- **Exercise description**: Every line of the entries below from the one containing "Back to Wish Results (48, 604)" to the one containing "[button] (30, 35)", both ends included, must be written out exactly. No other line belongs in the answer.

- **Listed records**:
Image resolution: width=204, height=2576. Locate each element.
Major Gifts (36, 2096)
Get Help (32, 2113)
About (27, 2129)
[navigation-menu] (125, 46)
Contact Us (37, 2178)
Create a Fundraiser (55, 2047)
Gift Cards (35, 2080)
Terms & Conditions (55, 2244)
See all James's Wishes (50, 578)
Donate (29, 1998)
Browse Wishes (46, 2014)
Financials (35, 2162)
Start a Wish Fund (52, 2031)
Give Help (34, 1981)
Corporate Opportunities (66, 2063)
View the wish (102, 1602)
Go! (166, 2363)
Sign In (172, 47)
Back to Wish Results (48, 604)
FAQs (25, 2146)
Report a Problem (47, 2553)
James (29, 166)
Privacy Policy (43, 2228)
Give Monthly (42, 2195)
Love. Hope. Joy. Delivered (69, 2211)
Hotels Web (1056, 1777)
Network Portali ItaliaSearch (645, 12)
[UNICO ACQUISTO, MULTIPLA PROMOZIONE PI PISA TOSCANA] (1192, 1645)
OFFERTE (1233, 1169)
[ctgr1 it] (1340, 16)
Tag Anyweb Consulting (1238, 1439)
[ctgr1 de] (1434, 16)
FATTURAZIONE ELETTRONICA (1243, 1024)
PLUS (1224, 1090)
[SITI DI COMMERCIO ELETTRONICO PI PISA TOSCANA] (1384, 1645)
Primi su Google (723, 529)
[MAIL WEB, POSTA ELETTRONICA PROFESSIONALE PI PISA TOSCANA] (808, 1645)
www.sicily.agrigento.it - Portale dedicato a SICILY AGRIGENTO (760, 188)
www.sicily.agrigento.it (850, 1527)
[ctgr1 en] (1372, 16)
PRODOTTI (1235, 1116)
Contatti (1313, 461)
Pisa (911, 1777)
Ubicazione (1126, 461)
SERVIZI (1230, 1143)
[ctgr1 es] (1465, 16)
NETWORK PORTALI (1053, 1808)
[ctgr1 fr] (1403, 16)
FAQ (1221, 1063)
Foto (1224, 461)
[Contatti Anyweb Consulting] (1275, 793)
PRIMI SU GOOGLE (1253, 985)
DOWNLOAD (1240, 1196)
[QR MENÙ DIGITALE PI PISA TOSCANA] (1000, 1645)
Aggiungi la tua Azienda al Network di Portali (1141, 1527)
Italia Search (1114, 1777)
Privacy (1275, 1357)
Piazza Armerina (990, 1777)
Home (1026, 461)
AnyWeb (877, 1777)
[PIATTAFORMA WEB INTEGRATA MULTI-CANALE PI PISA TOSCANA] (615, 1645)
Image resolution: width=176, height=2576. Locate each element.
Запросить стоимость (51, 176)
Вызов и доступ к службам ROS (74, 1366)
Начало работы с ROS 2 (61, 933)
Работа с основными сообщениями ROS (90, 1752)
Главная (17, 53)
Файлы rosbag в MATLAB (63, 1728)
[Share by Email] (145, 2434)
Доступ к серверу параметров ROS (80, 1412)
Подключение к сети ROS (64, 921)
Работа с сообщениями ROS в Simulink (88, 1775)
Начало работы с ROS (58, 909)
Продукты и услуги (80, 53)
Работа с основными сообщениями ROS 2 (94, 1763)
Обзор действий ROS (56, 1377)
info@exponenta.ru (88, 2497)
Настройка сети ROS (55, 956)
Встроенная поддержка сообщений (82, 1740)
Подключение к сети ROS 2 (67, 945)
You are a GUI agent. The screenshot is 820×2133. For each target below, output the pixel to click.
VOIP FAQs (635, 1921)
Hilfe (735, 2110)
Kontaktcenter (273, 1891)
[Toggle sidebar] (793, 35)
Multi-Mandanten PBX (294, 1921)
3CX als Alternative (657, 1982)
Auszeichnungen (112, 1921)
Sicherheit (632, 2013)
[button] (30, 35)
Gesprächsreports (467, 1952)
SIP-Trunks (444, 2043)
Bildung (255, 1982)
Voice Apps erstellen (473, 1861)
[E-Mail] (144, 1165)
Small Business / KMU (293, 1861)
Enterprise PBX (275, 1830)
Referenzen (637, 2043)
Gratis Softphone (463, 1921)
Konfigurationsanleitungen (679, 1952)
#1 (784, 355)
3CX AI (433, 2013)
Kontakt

- **Expected answer**:
Back to Wish Results (48, 604)
FAQs (25, 2146)
Report a Problem (47, 2553)
James (29, 166)
Privacy Policy (43, 2228)
Give Monthly (42, 2195)
Love. Hope. Joy. Delivered (69, 2211)
Hotels Web (1056, 1777)
Network Portali ItaliaSearch (645, 12)
[UNICO ACQUISTO, MULTIPLA PROMOZIONE PI PISA TOSCANA] (1192, 1645)
OFFERTE (1233, 1169)
[ctgr1 it] (1340, 16)
Tag Anyweb Consulting (1238, 1439)
[ctgr1 de] (1434, 16)
FATTURAZIONE ELETTRONICA (1243, 1024)
PLUS (1224, 1090)
[SITI DI COMMERCIO ELETTRONICO PI PISA TOSCANA] (1384, 1645)
Primi su Google (723, 529)
[MAIL WEB, POSTA ELETTRONICA PROFESSIONALE PI PISA TOSCANA] (808, 1645)
www.sicily.agrigento.it - Portale dedicato a SICILY AGRIGENTO (760, 188)
www.sicily.agrigento.it (850, 1527)
[ctgr1 en] (1372, 16)
PRODOTTI (1235, 1116)
Contatti (1313, 461)
Pisa (911, 1777)
Ubicazione (1126, 461)
SERVIZI (1230, 1143)
[ctgr1 es] (1465, 16)
NETWORK PORTALI (1053, 1808)
[ctgr1 fr] (1403, 16)
FAQ (1221, 1063)
Foto (1224, 461)
[Contatti Anyweb Consulting] (1275, 793)
PRIMI SU GOOGLE (1253, 985)
DOWNLOAD (1240, 1196)
[QR MENÙ DIGITALE PI PISA TOSCANA] (1000, 1645)
Aggiungi la tua Azienda al Network di Portali (1141, 1527)
Italia Search (1114, 1777)
Privacy (1275, 1357)
Piazza Armerina (990, 1777)
Home (1026, 461)
AnyWeb (877, 1777)
[PIATTAFORMA WEB INTEGRATA MULTI-CANALE PI PISA TOSCANA] (615, 1645)
Image resolution: width=176, height=2576. Locate each element.
Запросить стоимость (51, 176)
Вызов и доступ к службам ROS (74, 1366)
Начало работы с ROS 2 (61, 933)
Работа с основными сообщениями ROS (90, 1752)
Главная (17, 53)
Файлы rosbag в MATLAB (63, 1728)
[Share by Email] (145, 2434)
Доступ к серверу параметров ROS (80, 1412)
Подключение к сети ROS (64, 921)
Работа с сообщениями ROS в Simulink (88, 1775)
Начало работы с ROS (58, 909)
Продукты и услуги (80, 53)
Работа с основными сообщениями ROS 2 (94, 1763)
Обзор действий ROS (56, 1377)
info@exponenta.ru (88, 2497)
Настройка сети ROS (55, 956)
Встроенная поддержка сообщений (82, 1740)
Подключение к сети ROS 2 (67, 945)
You are a GUI agent. The screenshot is 820×2133. For each target below, output the pixel to click.
VOIP FAQs (635, 1921)
Hilfe (735, 2110)
Kontaktcenter (273, 1891)
[Toggle sidebar] (793, 35)
Multi-Mandanten PBX (294, 1921)
3CX als Alternative (657, 1982)
Auszeichnungen (112, 1921)
Sicherheit (632, 2013)
[button] (30, 35)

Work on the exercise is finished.